Bedingt durch den Kalten Krieg wuchsen in den 1970er Jahren Mittelwellensender stark in Zahl und Leistung, so dass das Band abends stark überbelegt war. Durch die Abschaltung von vielen auch leistungsstarken Mittelwellensendern in Europa ab dem Jahr 2000 können heute weniger Sender mit gutem Signal empfangen werden. Dafür stören sich aber auch weniger Sender gegenseitig, so dass kleinere Stationen bei Dunkelheit auf einer freien Frequenz ganz Europa abdecken, vorausgesetzt der Empfänger befindet sich in einer störfreien Umgebung.

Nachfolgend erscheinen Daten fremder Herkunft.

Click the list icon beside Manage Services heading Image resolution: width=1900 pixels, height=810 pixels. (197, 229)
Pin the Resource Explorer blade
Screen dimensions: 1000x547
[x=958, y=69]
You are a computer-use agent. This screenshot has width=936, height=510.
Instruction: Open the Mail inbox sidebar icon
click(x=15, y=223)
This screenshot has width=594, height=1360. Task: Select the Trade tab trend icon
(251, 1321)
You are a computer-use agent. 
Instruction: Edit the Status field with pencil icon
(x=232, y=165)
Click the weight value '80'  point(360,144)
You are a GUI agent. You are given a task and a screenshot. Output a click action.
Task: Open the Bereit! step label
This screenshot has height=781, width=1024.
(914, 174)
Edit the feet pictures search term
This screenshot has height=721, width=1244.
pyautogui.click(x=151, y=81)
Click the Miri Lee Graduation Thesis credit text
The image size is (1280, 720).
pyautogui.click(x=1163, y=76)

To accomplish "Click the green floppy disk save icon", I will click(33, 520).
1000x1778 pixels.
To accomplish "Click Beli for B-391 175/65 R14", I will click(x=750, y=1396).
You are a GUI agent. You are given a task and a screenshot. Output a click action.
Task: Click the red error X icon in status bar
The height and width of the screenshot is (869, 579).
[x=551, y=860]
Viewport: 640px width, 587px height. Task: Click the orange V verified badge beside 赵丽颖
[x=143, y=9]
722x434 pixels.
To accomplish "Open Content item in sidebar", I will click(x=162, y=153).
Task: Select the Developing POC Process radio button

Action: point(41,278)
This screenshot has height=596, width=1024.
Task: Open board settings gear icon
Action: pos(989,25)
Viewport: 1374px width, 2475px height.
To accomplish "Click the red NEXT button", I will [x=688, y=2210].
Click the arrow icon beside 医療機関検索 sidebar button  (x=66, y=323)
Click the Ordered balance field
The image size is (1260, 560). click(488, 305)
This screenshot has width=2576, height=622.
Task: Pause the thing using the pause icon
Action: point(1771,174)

Heute kann der Mittelwellenrundfunk auch im Internet über frei zugängliche SDR-Empfänger mit einem geeigneten Computer, wie zum Beispiel mit den WebSDR,[2] frei empfangen werden.

Am 31. Dezember 2015 wurden mit der Abschaltung der Mittelwellensender von Deutschlandradio die letzten deutschsprachigen Stationen, die aus Deutschland senden, in diesem Frequenzbereich stillgelegt.[3] Als letzter regulärer Mittelwellensender in Deutschland wurde am 31. Oktober 2016 der AFN-Sender in Vilseck auf 1107 kHz abgeschaltet.[4] Österreich hatte den Mittelwellenbetrieb bereits zum Jahresende 2008 eingestellt (Sender Bisamberg), die Schweiz Ende 2010 (Landessender Sottens).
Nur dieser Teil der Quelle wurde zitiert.